- _Цель задания 1_
Перепишите дословно фрагмент текста о поэте Захаренкове, начиная со слов «Январи, январи…» и продолжая до слов «если слышишь меня!».
- _Цель задания 2_
Ответьте на вопросы по тексту о поэте Захаренкове:
(а) Кто, согласно тексту, говорил о поэте как об инструменте языка?
(б) Какими словами начинается приведённое в тексте стихотворение?
(в) Какие слова из завершения стихотворения названы написанными с прописной буквы?
- _Цель задания 3_
Продолжите текст о поэте Алексее Захаренкове, начиная сразу после его последнего предложения.

- _Исходный текст_
Никто из нас еще не был тем, кем стал сегодня. Были эфемерные радужные перспективы и инстинкт к самовоплощению, не за чужой, разумеется, а за собственный счёт. Друг друга мы любили и ценили как художников. И чувство это, повторяю, не прошло доныне.
Из всей компании Захаренков обладал способностью к бескорыстной деятельной любви к творчеству другого — в степени наивысшей. Порой даже казалось, что это может стать препоной в его собственной работе. Лёша не подражал никому, испытывал, конечно, разнообразные влияния, но априори (и в конце концов) стихи и песни его лицо имели необщее. Стихи балансировали на грани каламбура, обэриутской игры и открытого лиризма. Писал Захаренков и антисоветчину, и жгучую современность, и любовную и философскую лирику, но по сути — был инструментом языка (как говорил Бродский о поэте, сам, кстати, не соответствуя своему определению). Алексей имел дело с разобранной на атомы речью, с рассыпанным алфавитом, который собирался в образы и обобщающие понятия — своевольно, органически развиваясь. «Поэта далеко заводит речь». Захаренков, казалось, не планирует, что хочет высказать, но «отдаётся» языковому течению. А уж речь по собственному инстинкту неизменно выводила текст на высокие, главные стихии и предметы.
Вот начало:
Всё трудней говорить,
но всё легче молчать.
Январи, январи…
тридцать три, тридцать пять,
шесть — короче слова,
семь — богаче словарь,
тридцать восемь — зима,
тридцать девять — январь…
Поди попробуй расшифруй — о чём разговор. Но вот завершение:
…Только свет — белый снег,
горячо… горячей…
только голос извне,
чей-то голос ничей!
Эй, ты кто? Отзовись,
если слышишь меня!
Это Смерть? — Это Жизнь.
Это Ты? — Это Я!
Я, ты, смерть, жизнь — все с прописной буквы.

- _Представленные записи_
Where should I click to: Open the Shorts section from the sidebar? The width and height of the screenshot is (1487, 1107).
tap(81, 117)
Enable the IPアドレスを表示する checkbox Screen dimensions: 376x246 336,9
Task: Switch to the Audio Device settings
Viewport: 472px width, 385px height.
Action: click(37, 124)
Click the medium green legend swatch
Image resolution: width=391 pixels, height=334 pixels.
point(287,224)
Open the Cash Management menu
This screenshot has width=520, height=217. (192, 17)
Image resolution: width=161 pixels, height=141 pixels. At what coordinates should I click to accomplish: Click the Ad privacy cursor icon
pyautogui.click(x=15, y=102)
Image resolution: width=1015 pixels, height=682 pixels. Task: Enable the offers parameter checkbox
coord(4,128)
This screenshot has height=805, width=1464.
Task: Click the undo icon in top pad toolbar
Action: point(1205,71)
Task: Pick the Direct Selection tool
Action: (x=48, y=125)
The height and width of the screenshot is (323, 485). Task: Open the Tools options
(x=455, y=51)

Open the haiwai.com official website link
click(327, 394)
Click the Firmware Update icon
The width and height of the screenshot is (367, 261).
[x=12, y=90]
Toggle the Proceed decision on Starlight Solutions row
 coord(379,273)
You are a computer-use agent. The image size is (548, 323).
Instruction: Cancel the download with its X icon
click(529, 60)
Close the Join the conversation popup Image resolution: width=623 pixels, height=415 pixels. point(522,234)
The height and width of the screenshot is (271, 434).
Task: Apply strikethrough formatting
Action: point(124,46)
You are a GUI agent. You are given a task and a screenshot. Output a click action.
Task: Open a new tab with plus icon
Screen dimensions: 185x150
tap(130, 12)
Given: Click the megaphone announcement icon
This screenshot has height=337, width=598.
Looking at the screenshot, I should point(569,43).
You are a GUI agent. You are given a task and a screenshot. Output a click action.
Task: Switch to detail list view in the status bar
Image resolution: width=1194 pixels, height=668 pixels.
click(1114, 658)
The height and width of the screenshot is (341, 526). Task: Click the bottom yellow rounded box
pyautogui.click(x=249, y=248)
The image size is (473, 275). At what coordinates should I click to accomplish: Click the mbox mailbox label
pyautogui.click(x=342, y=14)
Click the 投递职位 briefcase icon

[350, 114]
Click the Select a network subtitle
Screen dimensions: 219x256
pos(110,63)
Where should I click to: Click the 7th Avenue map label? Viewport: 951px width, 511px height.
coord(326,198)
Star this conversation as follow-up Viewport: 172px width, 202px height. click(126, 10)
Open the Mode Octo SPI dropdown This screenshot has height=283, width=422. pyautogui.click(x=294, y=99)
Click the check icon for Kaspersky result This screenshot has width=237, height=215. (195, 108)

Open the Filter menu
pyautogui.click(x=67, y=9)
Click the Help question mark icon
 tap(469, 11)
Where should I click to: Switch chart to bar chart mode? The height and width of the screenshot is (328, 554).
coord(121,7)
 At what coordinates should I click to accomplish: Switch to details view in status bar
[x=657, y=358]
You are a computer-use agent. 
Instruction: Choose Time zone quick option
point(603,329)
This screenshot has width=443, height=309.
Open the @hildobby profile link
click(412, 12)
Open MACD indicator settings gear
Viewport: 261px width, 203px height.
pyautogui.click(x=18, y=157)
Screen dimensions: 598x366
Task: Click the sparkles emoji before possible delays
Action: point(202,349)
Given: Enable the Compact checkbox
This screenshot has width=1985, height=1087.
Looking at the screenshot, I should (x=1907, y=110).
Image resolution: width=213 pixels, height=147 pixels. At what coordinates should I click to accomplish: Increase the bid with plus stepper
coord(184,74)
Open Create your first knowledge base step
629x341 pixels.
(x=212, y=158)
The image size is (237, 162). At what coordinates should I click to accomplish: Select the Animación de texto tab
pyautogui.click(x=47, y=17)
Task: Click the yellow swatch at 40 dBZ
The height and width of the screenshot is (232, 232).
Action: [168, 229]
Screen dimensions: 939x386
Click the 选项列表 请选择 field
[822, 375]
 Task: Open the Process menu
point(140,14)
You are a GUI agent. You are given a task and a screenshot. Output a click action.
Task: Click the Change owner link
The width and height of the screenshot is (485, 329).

- _Результат выполнения 1_
Январи, январи…
тридцать три, тридцать пять,
шесть — короче слова,
семь — богаче словарь,
тридцать восемь — зима,
тридцать девять — январь…
Поди попробуй расшифруй — о чём разговор. Но вот завершение:
…Только свет — белый снег,
горячо… горячей…
только голос извне,
чей-то голос ничей!
Эй, ты кто? Отзовись,
если слышишь меня!

- _Результат выполнения 2_
(а) Бродский.
(б) «Всё трудней говорить».
(в) Я, ты, смерть, жизнь.

- _Результат выполнения 3_
Самые дорогие (для меня) его песни того времени имели один и тот же принцип: «разогревающегося двигателя». Начало почти случайное, ещё эмоционально замкнутое. Но вдруг — просверкивает искра, сцепление срабатывает — и далее вещь летит по нарастающей, до энергетического форте. (Я почему ещё мгновенно сделал стойку, когда впервые услышал Захаренкова? В середине 1980-х сам так писал — имею в виду «принцип двигателя».) От стеснения, застенчивости — к свободе, в том числе к свободе выражения лучших чувств. Чтобы не огорошить себя и слушателя-читателя — к ним подходишь и подводишь постепенно. Как говорила Сонечка в повести М. Цветаевой: «— Знаете, для чего существуют поэты? Для того, чтобы не стыдно было говорить — самые большие вещи».
Звони в меня, свети
во мне. Яви любовь.
Чтоб мимо не пройти
ни гор, ни городов,
ни женщин, в жилах чьих
ещё кипит огонь,
свой белый свет включи!
Звони в него, трезвонь…
…………………………..
…Вкруг зимы хороводы водить,
дивным пеньем оттягивать сроки
для того, чтоб успеть посвятить
вечной музыке млечные строки
и однажды увидеть в ответ,
как, безмолвно срывая печати,
с неба падает, падает свет
на твои дневники и тетради.
…………………………..
…С добрым утром, мой сын, как я рад.
Пересмешник, драчун и задира,
ты, как прежде, смеёшься над миром
и не знаешь дороги назад,
и не знаешь дороги вперёд —
по безвременью, по бездорожью
ты проносишься руки вразлет
над моей несусветною ложью.
И пока ты со мной — не молчи,
я не верю в иное начало.
Видишь, плачу, мне этого мало,
ты смеяться меня научи.
В начале 1990-х издали мы (мы — это Лёша, он издал) альманах «Весь». И между прочим, стихи двоих из «Веси» были включены в антологию «Строфы века». Казанцевой и Захаренкова. Значения никто этому почему-то не придал. А уж как могли бы…
Вообще, о профессиональной, общественной стороне жизни моего товарища поминать я здесь не буду. Достаточно сказать, что она успешна оглушительно.
2.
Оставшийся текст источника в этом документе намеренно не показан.